# Dataset entries:

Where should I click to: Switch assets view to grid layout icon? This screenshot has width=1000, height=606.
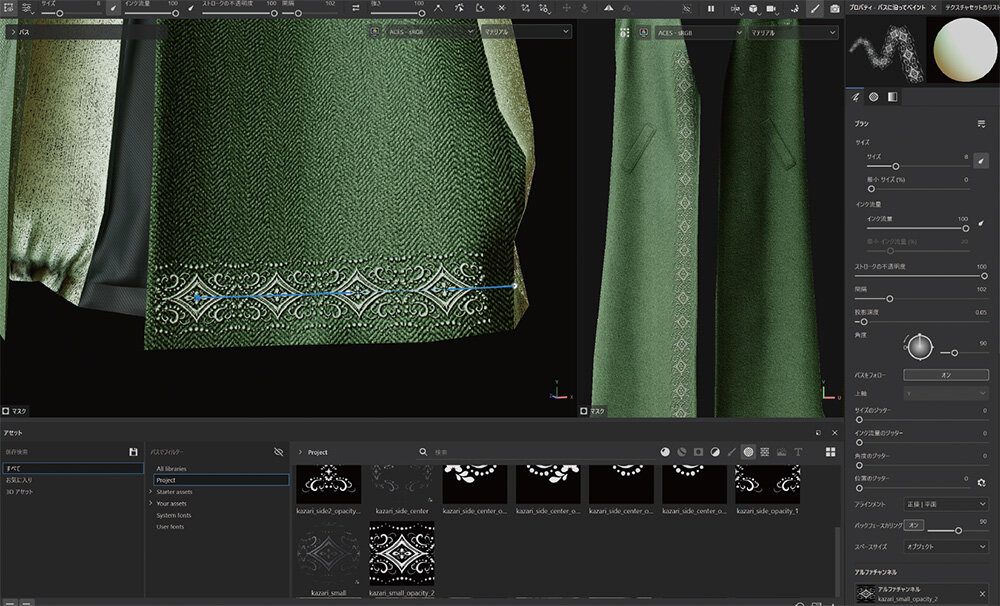tap(830, 452)
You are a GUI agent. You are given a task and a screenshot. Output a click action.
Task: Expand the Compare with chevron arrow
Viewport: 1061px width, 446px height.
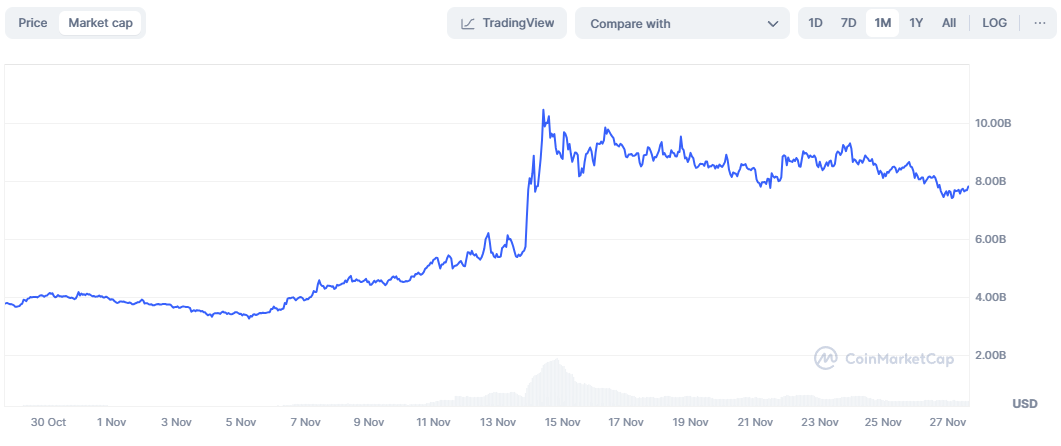click(x=773, y=23)
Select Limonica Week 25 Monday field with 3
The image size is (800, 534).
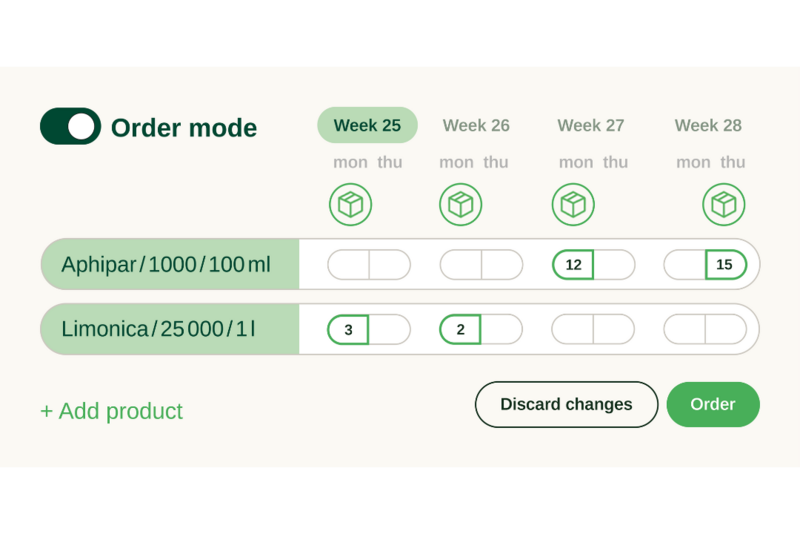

# To do:
Give the preceding data back exactly, minus every picture.

# Result below:
Where should I click to: Switch assets view to grid layout icon? This screenshot has width=1000, height=606.
tap(830, 452)
You are a GUI agent. You are given a task and a screenshot. Output a click action.
Task: Expand the Compare with chevron arrow
Viewport: 1061px width, 446px height.
click(x=773, y=23)
Select Limonica Week 25 Monday field with 3
The image size is (800, 534).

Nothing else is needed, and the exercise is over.